#### [Assigned task]
In the entries that follow, find each line with the word "computer" and copy it.

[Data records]

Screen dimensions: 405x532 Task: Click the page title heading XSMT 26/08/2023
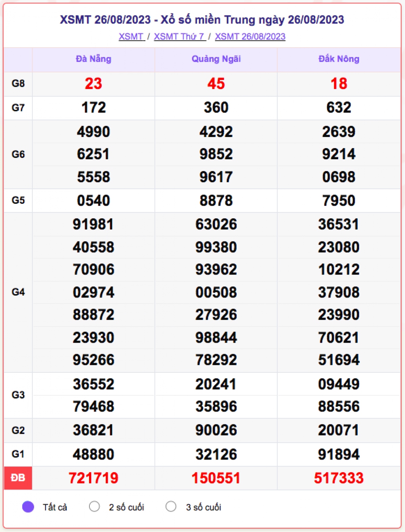(202, 20)
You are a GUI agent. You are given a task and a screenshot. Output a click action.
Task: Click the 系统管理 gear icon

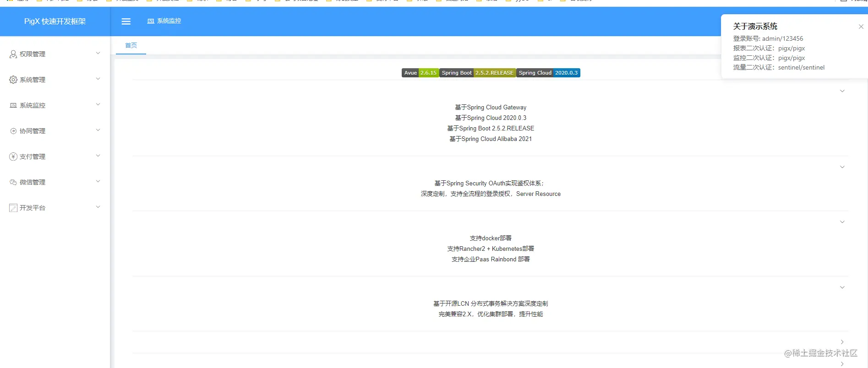13,80
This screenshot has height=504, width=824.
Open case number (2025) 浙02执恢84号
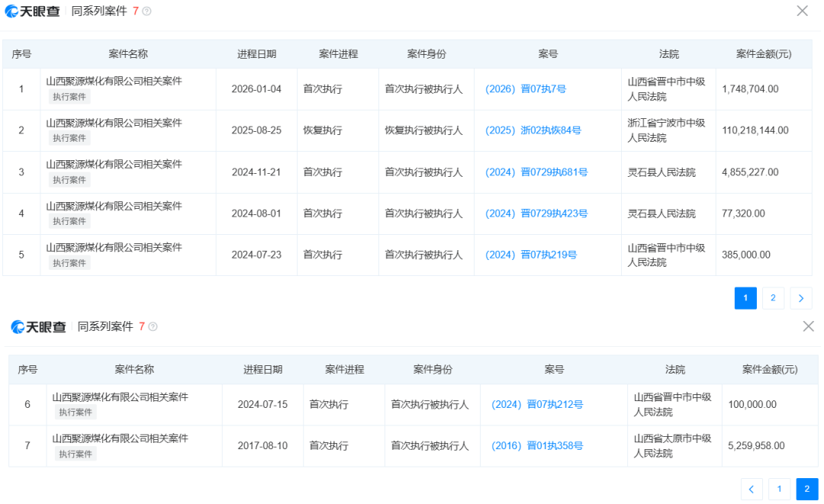pyautogui.click(x=533, y=130)
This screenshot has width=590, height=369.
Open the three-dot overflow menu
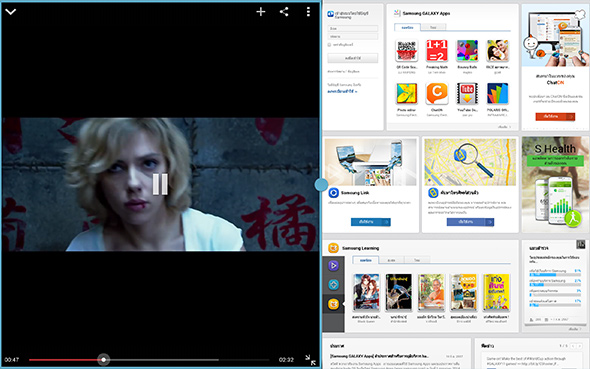click(x=308, y=12)
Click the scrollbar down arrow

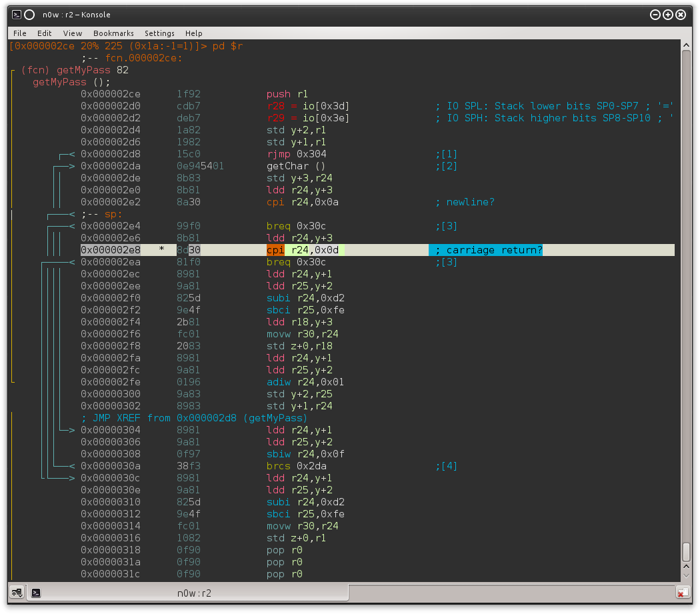686,575
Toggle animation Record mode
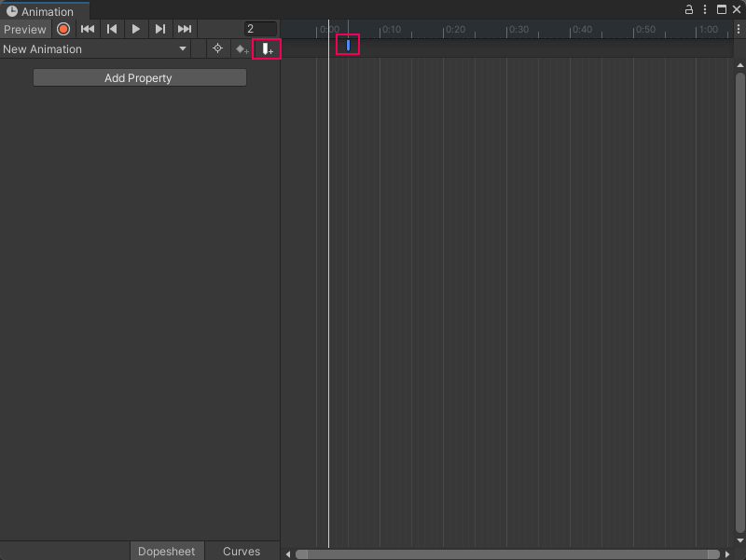 [63, 29]
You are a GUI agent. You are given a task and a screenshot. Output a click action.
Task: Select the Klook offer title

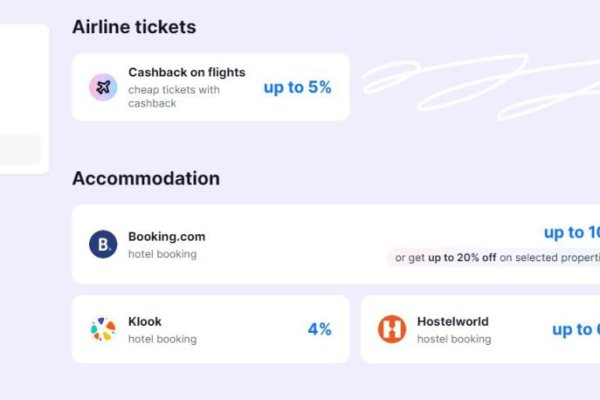145,322
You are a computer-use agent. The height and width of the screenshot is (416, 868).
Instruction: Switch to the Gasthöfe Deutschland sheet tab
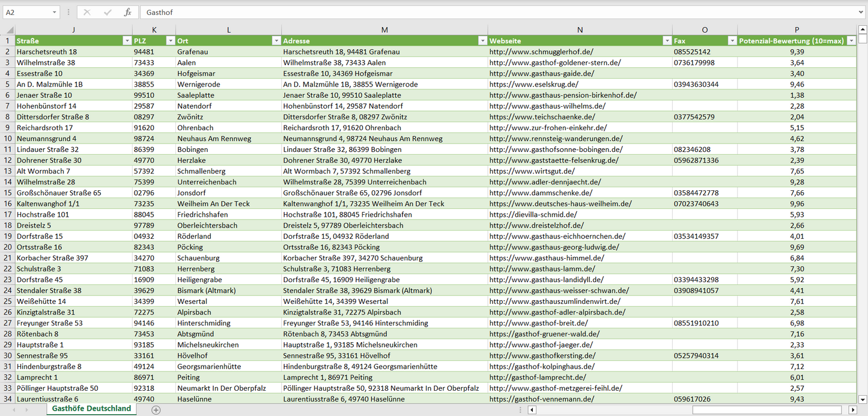tap(91, 409)
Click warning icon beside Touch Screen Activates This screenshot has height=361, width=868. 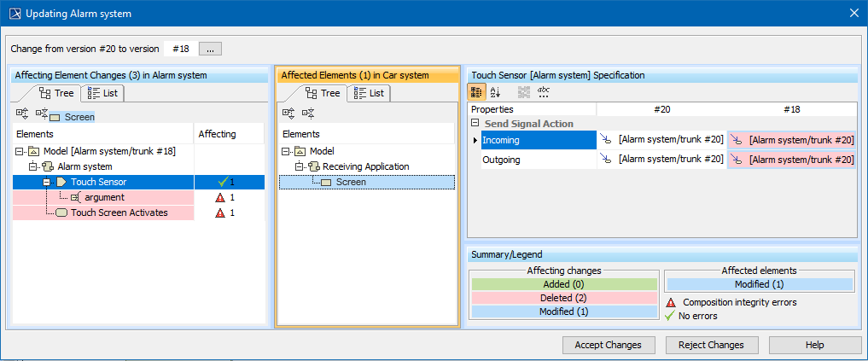coord(220,213)
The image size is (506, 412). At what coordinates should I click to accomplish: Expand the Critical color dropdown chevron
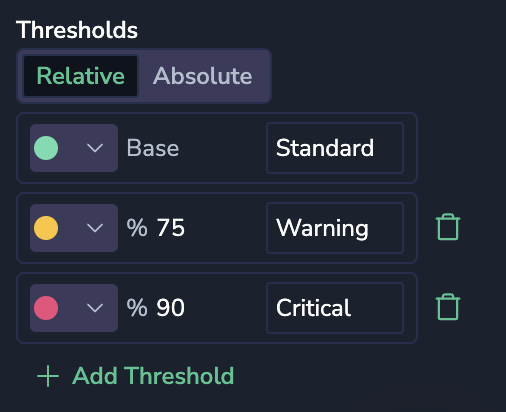[x=95, y=308]
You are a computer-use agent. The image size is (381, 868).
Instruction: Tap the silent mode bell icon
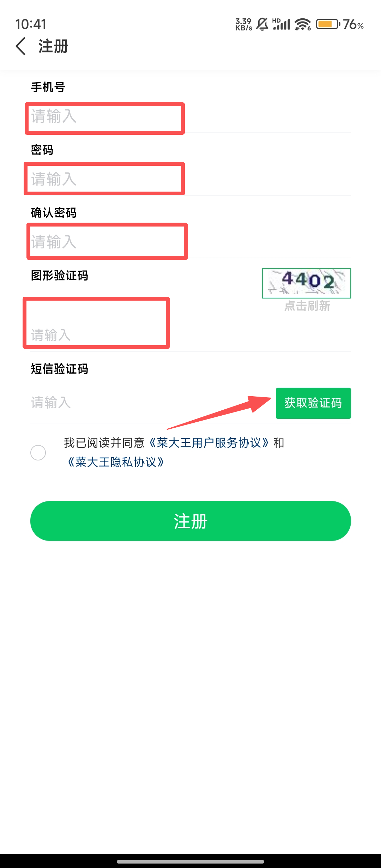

#### [Answer below]
You are a computer-use agent. The height and width of the screenshot is (416, 868).
You are a computer-use agent. The image size is (381, 868).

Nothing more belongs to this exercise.